フランスの税務当局は、数千ユーロ相当のコインを保有するすべてのウォレットの申告を義務付ける新しい法律に基づき、暗号資産(仮想通貨)投資家への追及を強める方針です。
パリで議会のハードルを越えたばかりのこの法案は、フランス国民のデジタル資産に対する国家の監視を強化するものと見られています。
フランス、暗号資産保有への監視を強化 フランス国民議会は、「社会保障および税務詐欺との闘い」に関する法案を支持しました。これは納税者、特に暗号資産保有者に関わるものです。
現地メディアが議会の発表を引用して報じたところによると、この法案は今週火曜日、下院での第一読会で承認されました。
この法律は、暗号資産投資家に新たな義務を課すものです。それは、5,000ユーロ(執筆時点で約5,900ドル)相当のデジタルコインを保有するすべての自己管理型ウォレットを申告することです。
Journal du Coinによると、この特定の条項は、従来の銀行口座を通じた法定通貨の送金よりも追跡が困難であったデジタル金融フローの不透明さを軽減することを目的としています。
水曜日の記事で、同暗号資産ニュースメディアは、政府がこの条項を法案に盛り込むことで、これまで検知を逃れてきた資産を把握したい考えであると報じました。
この動きは、フランス税務当局にとって2025年が成功を収めたことを受けたものです。同当局は申告額を2億4,900万ユーロ増加させ、170億ユーロ以上の税金と罰金を徴収しました。
これは国民の資産に対する監視を強化することで達成されたものであり、今後は暗号資産も当局の監視メカニズムに統合され、調査能力がさらに高まることになります。
暗号資産の匿名性はいつ終わるのか? 暗号資産愛好家にとって、フランスで保有資産の匿名性が終わるまでには、まだ少し時間があります。

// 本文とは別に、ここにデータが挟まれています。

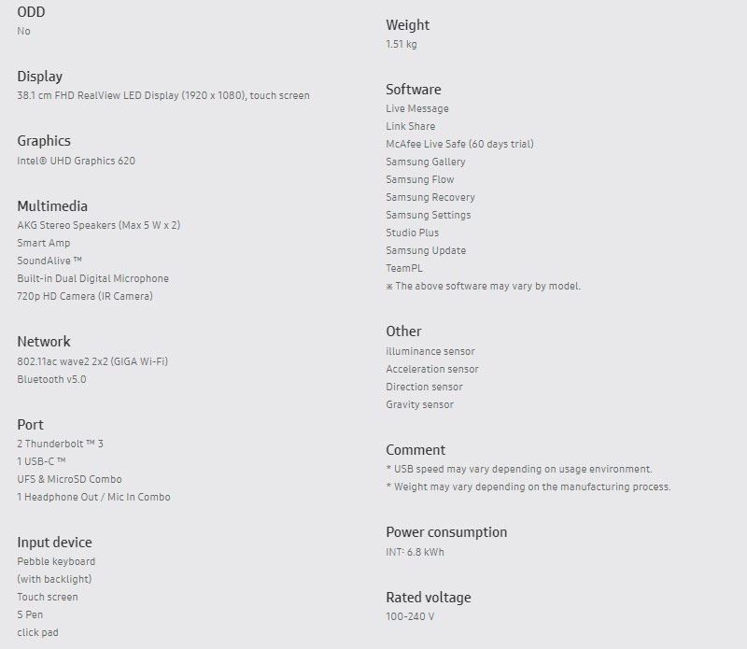The image size is (747, 649).
Task: Click the 1.51 kg weight value
Action: pos(402,44)
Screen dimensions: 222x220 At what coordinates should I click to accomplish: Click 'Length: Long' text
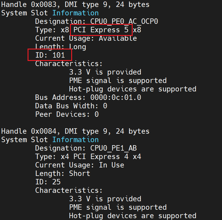pos(61,47)
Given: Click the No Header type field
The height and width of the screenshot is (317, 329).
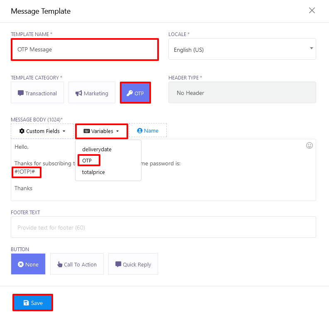Looking at the screenshot, I should coord(242,92).
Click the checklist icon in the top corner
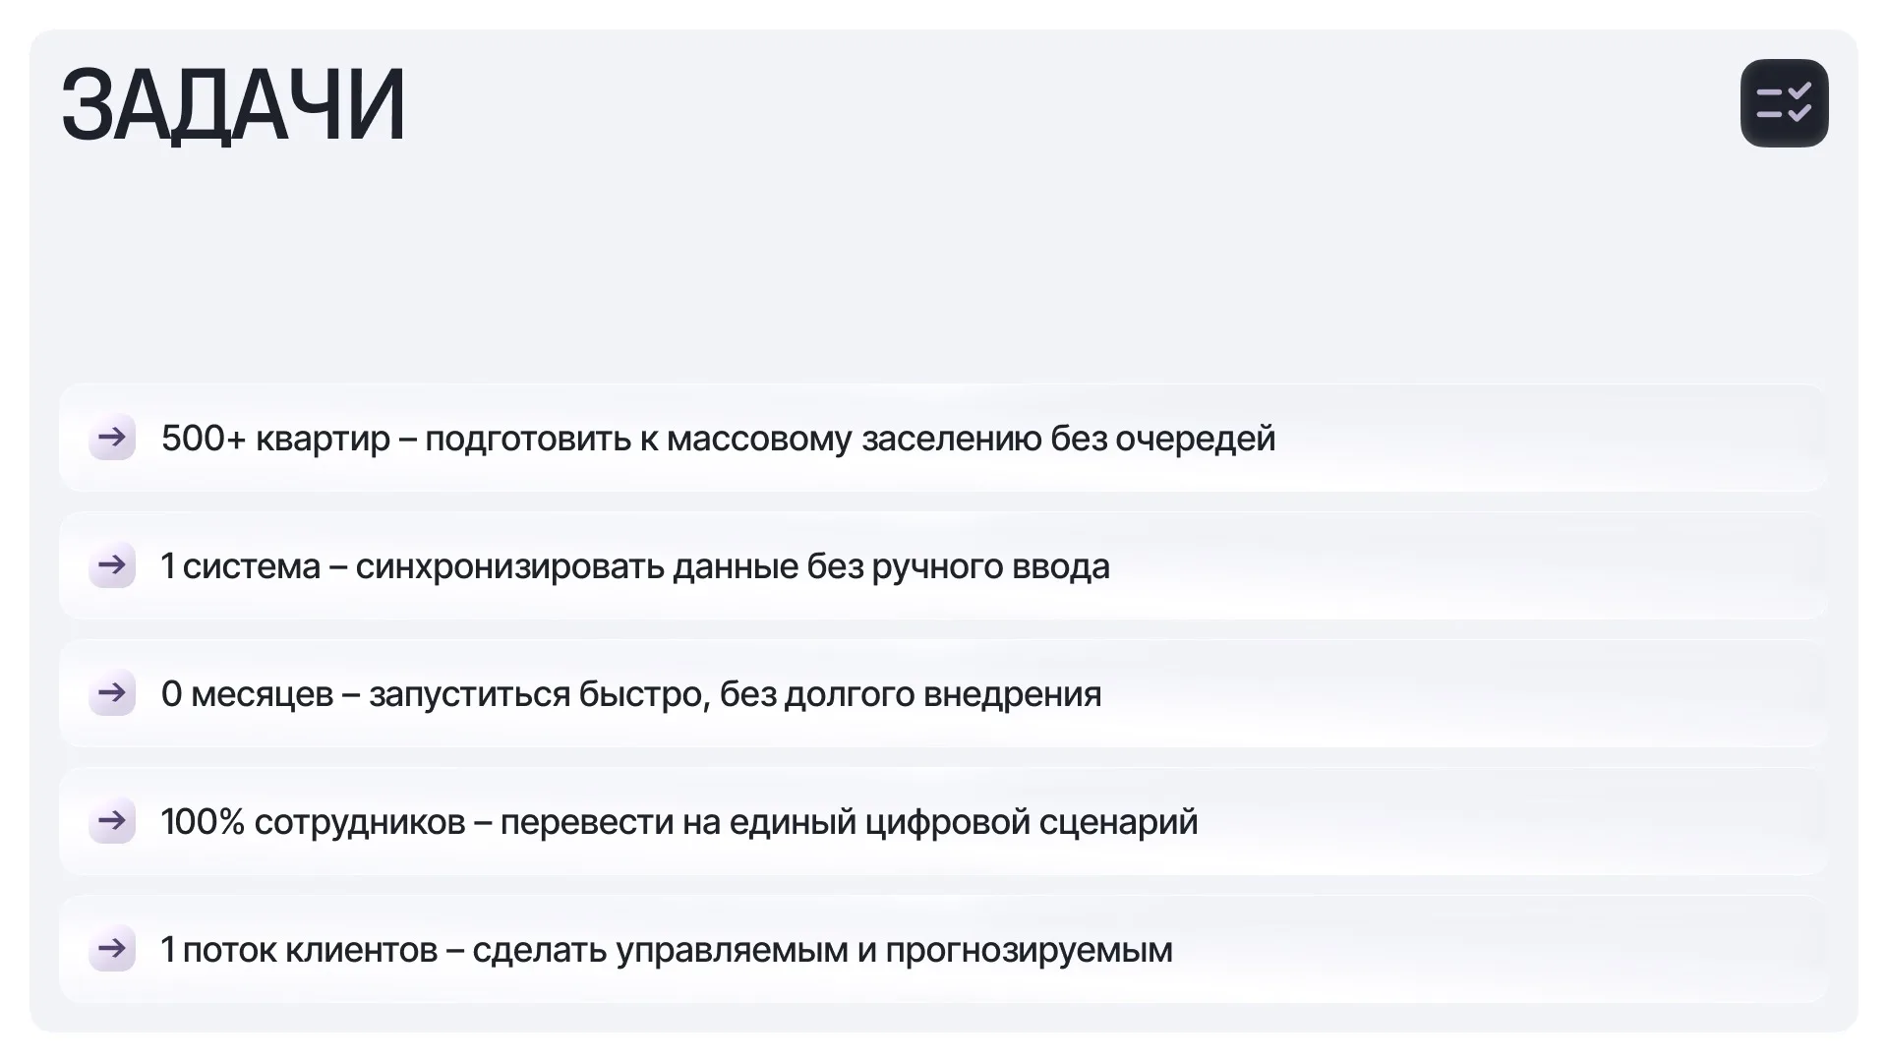Viewport: 1888px width, 1062px height. tap(1784, 103)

法案は議会を通過した後、上院での審議と合同委員会による承認が必要であり、最終的な採択は5月頃になる見込みです。
また、その施行は、監視および監査のメカニズムと手順を規定する施行規則の導入にも左右されます。
したがって、非カストディアル型ウォレットの申告義務とそれに関連する監視メカニズムが実際に施行されるのは、今年末か2027年初頭になる可能性が高いでしょう。
フランス、税務執行を強化 フランス当局は税収改善に向けた措置を講じています。VAT(付加価値税)詐欺を抑制するための電子インボイスの導入はその一例です。
Journal du Coinは、「2025年の実績は、税額控除還付監査の結果が148%増加したことを示しており、これは執行措置全体が強化されている兆候である」と指摘しました。
暗号資産を監査対象の資産リストに加えることは、フランス財務省にとって詐欺ネットワークと戦うための新たなツールとなると同レポートは強調し、次のように付け加えました。
「納税者は、未申告労働や未申告の海外銀行口座に対するものと同等の制裁を受ける恐れがあるため、デジタル資産に関する透明性の向上を予期しなければならないでしょう。」
フランスは少なくとも数年前からその方向へ動いており、新しい金融技術に対応するための税制改正は予想されていたことでした。
人工知能(AI)を活用した監査が昨年その有効性を証明したことを受け、暗号資産保有を標的とした新しい検知ツールの統合は、迅速かつ円滑に進むと考えられます。
新しい法的枠組みの下では、デジタル通貨ウォレットがフランスの年次税務監査に含まれることになります。暗号資産所有者に対して全保有資産を国に申告するよう求める圧力は、他の管轄区域でも高まっています。最近提案された法案では、ロシアの全居住者に対し、海外の暗号資産ウォレットを同国の税務当局に報告することを義務付けています。